Top of Dataset content

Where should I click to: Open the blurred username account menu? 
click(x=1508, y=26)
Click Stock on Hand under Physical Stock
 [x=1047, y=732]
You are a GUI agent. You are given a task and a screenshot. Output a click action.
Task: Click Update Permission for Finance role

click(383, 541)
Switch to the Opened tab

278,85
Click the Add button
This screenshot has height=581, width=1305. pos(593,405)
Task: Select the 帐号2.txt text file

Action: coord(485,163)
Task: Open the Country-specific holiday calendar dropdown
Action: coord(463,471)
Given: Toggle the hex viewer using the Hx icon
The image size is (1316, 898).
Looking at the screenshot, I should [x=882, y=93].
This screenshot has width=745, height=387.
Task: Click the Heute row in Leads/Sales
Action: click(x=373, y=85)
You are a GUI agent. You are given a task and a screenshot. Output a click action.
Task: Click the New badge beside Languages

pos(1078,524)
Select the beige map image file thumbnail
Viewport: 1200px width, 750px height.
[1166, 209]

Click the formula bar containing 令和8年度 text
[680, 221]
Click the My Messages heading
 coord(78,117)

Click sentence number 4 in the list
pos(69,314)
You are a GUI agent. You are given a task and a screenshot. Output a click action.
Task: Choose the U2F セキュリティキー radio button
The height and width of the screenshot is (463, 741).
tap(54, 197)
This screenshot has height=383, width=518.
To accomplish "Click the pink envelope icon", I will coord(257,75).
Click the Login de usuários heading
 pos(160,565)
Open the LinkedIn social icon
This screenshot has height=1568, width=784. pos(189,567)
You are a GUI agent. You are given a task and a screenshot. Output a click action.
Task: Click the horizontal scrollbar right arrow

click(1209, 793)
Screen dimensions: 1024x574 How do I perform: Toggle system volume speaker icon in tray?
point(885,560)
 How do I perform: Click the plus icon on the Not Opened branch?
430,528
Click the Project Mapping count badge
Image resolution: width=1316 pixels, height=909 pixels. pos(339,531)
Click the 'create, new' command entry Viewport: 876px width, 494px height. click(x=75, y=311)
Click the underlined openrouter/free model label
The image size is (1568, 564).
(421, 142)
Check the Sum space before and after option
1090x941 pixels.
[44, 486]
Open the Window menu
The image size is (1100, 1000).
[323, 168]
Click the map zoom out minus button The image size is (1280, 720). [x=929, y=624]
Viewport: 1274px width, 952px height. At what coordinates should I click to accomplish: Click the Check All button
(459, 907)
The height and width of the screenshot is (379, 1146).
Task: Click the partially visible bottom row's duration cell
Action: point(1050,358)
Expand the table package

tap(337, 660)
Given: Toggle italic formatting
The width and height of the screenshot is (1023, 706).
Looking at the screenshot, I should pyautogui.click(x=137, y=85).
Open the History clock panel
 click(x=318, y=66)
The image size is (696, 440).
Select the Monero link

Bottom of Dataset content

*Your objective:* Return, exactly as written, only those lines that run from the one with "Viewport: 1274px width, 952px" to the last line of the data, both of those lines included.

*Solution below:*
Viewport: 1274px width, 952px height. At what coordinates should I click to accomplish: Click the Check All button
(459, 907)
The height and width of the screenshot is (379, 1146).
Task: Click the partially visible bottom row's duration cell
Action: point(1050,358)
Expand the table package

tap(337, 660)
Given: Toggle italic formatting
The width and height of the screenshot is (1023, 706).
Looking at the screenshot, I should pyautogui.click(x=137, y=85).
Open the History clock panel
 click(x=318, y=66)
The image size is (696, 440).
Select the Monero link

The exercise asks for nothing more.